しもやけ、あかぎれ

 ちょっと時期を失した話題になるが、かつては冬になると、しもやけ、あかぎれは当たり前のことだった。子どもの手足指は当たり前のように真っ赤に腫れていた。ひびがはいって血を滲ませた子ども多かった。

 わたしも毎年、耳と足にしもやけができた。耳にできる子どもはさほど多くはなかったようだが、わたしはしっかり毎年足の指と耳たぶにしもやけを作っていた。

 寒くて腫れているうちはまだよい。暖かくなって、血が通い始めると猛烈に痒くなる。痒いからといって掻いてしまうと、皮が剥け血が滲み、治りにくくなる。

 かさぶたができても、それを無理に剥がすと血が滲む。気になって、ぺりっとはがしたくなる(これはこれである意味快感である。が、たいていはうまくいかず血が滲む)のをじっと我慢する。

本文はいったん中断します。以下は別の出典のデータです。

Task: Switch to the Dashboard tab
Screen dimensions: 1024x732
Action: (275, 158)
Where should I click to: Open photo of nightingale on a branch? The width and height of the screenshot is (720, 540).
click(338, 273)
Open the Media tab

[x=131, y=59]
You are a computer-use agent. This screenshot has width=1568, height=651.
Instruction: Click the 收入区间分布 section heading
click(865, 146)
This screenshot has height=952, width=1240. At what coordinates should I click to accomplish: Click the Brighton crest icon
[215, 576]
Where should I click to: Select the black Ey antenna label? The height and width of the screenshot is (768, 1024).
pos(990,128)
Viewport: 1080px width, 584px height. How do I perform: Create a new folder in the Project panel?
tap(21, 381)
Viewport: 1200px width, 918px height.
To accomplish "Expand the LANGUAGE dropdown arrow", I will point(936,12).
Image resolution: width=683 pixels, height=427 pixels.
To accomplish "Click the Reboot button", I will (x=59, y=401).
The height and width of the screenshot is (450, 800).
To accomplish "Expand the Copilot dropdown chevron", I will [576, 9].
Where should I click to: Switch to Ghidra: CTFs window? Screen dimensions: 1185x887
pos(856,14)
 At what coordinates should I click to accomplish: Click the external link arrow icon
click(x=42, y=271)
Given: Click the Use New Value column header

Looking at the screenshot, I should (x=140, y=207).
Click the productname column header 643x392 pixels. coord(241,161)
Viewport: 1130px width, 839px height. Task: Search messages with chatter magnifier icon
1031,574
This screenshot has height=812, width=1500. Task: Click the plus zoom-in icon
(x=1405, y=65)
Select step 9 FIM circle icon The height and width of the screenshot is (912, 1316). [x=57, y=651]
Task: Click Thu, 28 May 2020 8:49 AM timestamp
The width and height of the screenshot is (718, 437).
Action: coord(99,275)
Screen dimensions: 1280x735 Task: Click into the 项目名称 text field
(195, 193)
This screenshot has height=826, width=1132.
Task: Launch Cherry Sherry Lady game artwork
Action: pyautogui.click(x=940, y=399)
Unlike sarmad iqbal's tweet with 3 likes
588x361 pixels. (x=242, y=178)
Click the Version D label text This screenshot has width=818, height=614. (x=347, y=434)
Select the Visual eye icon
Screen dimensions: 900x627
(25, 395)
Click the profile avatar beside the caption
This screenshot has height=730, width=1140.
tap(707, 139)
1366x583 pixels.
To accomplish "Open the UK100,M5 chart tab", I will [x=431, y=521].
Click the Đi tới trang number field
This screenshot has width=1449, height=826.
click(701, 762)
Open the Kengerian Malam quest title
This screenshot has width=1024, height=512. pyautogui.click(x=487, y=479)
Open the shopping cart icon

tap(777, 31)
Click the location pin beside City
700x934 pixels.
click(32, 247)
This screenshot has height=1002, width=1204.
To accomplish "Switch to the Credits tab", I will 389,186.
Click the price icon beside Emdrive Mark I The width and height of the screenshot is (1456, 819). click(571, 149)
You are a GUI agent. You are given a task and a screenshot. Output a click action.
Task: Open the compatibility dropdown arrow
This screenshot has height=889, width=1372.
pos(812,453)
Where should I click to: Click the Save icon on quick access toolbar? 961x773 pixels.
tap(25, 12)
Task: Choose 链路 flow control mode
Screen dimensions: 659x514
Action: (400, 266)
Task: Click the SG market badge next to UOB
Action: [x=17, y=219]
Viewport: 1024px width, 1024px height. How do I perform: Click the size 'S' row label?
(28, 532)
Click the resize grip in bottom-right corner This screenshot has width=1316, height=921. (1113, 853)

 靴紐を解くと、締め付けられていた足がゆるんで血が流れ、猛烈に痒くなってくる。

 そんな経験は当たり前のことだった。

 当たり前だったしもやけ、あかぎれもいつの間にか珍しいものになってきた。温暖化のせい? いやいや、そんなものじゃないだろう。建物の機密性が増し、暖房が進化し、靴下や手袋の保温力が向上したお陰であろう。そして、栄養がよくなり血行がよくなったためでもあろう。

 これらは良いこと、なんだろうな、多分。